Here's How Much The Banned Lotus Elise S1 Is Worth Today

The Lotus Elise S1, or Series 1 (produced from 1996 to 2001), took the company's motto "simplify, then add lightness" to its logical conclusion. It was powered by a Rover K-Series engine that produced only 118 horsepower. That may not seem like a lot, and in most cases, barely over 100 horsepower won't get you very far. But the Lotus had a secret up its sleeve: it weighed just over 1,500 pounds, making the little Rover motor behave more like a rocket booster.

The Elise achieved this incredible weight through the then-advanced usage of fiberglass and an extruded aluminum frame, according to Lotus. The little car had a 0-60 time of 5.5 seconds, according to its makers. That's nearly a full three seconds faster than the first-generation Mazda Miata's 8.4 seconds, a car known for its legendary handling and lighter weight (via Motorweek).

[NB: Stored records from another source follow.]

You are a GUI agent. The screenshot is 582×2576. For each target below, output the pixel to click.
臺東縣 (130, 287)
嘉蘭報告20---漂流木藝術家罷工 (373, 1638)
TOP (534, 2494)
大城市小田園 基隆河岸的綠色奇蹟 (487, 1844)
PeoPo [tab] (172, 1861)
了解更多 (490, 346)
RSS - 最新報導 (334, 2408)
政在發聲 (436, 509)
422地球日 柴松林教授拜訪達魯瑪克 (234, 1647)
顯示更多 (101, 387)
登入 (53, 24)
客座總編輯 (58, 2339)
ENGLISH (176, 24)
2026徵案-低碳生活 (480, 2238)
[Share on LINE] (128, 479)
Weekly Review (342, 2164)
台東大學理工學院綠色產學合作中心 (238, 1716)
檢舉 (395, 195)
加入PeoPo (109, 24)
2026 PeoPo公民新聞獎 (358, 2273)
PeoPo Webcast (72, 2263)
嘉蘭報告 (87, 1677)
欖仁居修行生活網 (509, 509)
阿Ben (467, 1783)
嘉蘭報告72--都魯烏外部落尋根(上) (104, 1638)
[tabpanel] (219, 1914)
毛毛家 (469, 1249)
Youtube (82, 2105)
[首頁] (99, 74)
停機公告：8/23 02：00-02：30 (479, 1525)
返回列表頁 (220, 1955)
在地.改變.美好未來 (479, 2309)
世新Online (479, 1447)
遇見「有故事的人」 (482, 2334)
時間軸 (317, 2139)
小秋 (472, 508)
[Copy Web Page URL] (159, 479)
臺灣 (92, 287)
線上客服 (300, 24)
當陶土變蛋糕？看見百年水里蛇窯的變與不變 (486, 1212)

Much like other models from the brand, unfortunately, the United States never got to experience the first run of the Elise for a rather simple reason.

Universally adored sports car

The first-generation Lotus Elise was adored by reviewers overseas, and anyone who drove one praised the vehicles light nature and incredible maneuverability. It was touted as a better car than the aforementioned Mazda Miata, according to Goodwood. That's high praise: Given the little car's open-air nature, it was fun to drive at any speed. 

However, as with a lot of compact British sports cars, reliability can be hit or miss — especially with its Rover-sourced powerplant. According to owner surveys, the car was absolutely fantastic when it was in working order, and a headache when it was in the shop.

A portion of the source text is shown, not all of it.